→ **Page text**:
_______________________________________________________________________________
__________________________ THE LIA LIBRARY ____________________________________

                            Version: 1.0a
                         Author: Ernst Mucke
                               1991-94

    _______________________________________________________________________
   |                                                                       |
   |  The code for the Lia Library is copyrighted by the original author   |
   |  and the Board of Trustees of the University of Illinois.  However,   |
   |  permission to use, copy, modify, and distribute this software and    |
   |  its documentation for educational, research, and non-profit purposes |
   |  is hereby granted, provided that this notice, the README* files, ALL |
   |  the source files lia/*.[ch], including copyright.h, and the name(s)  |
   |  of the original author(s) appear in all such copies.                 |
   |                                                                       |
   |  BECAUSE THE CODE IS PROVIDED FREE OF CHARGE, IT IS PROVIDED "AS IS"  |
   |  AND WITHOUT WARRANTY OF ANY KIND, EITHER EXPRESSED OR IMPLIED.       |
   |_______________________________________________________________________|


The Lia library implements a pretty fast long-integer arithmetic,
mainly for the operations +, -, and *.  The algorithmic background
can be found in

        D.E. Knuth.

→ **To do**:
(A) Express the records as a JSON list of strings, running from the start of the records through the line that contains "coord(117,78)", both ends included. Use one string per line, skip blank lines, and leave the pictures out.
(B) Write the next part of the Lia library README, picking up after its last line.
The Lia library text and the records after it are separate, unrelated material.

→ **Input records**:

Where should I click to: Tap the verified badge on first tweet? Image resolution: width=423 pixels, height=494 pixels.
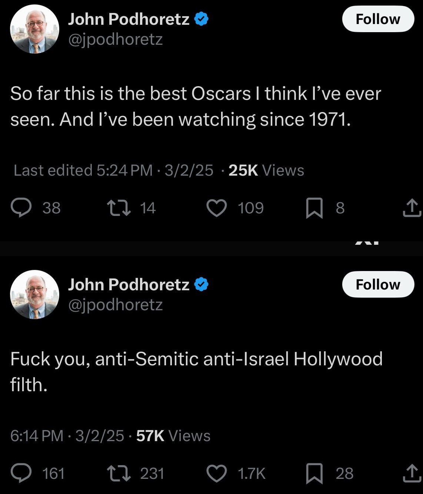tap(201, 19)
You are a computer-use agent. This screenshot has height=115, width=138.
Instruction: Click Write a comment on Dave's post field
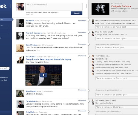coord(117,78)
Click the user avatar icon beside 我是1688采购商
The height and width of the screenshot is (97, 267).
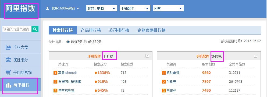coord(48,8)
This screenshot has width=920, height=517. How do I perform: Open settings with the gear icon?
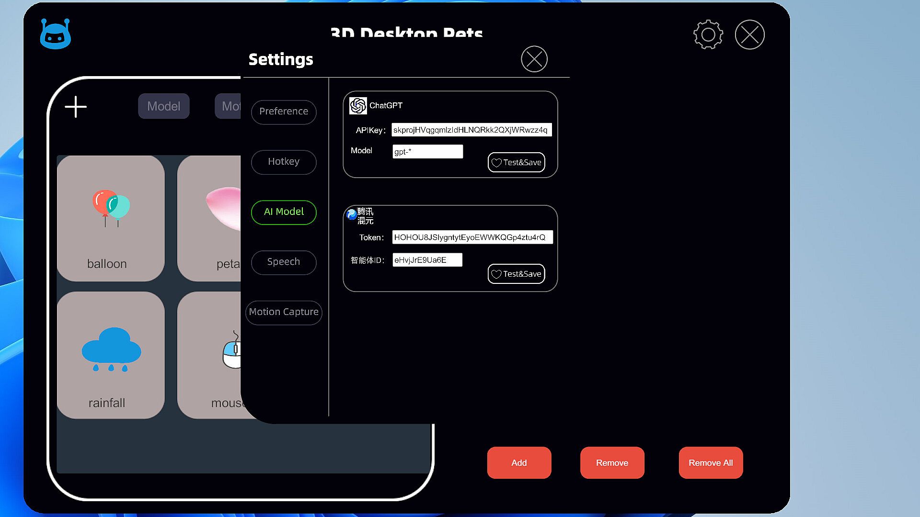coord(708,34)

→ **Results**:
(A)
[
  "Where should I click to: Tap the verified badge on first tweet? Image resolution: width=423 pixels, height=494 pixels.",
  "tap(201, 19)",
  "You are a computer-use agent. This screenshot has height=115, width=138.",
  "Instruction: Click Write a comment on Dave's post field",
  "coord(117,78)"
]

(B)
        The Art of Computer Programming, Volume 2: Seminumerical Algorithms.
        Addison-Wesely, 1969.

"Why implement your own long-integer arithmetic?", you ask.  Well, the
standard long-integer library MP, which is included in some (but not
all!) Unix boxes, is rather slow, probably due to dynamic allocation
and a short int base type.

The code for Lia originated in a Pascal package named "APIAP", written
by Harald Rosenberger at the Technical University of Graz, Austria.
However, in order to gain speed, major changes have been made.  The
two most important are that

        (a) a power of two is used as a base for the internal
            representation rather than a power of ten, and 

        (b) the current version uses local buffer variables rather
            than packing/unpacking procedures to catch the overflow
            with multiplication.

Each Lia object is a linear array of Lia digits.  A digit is a data
object of the basic type "Lia" which is essentially equivalent to C's
"unsigned long int" type.  A declaration in the form of

        Lia a[L]

would then create a Lia object a with l digits:

        a[0], a[1], ..., a[L-1].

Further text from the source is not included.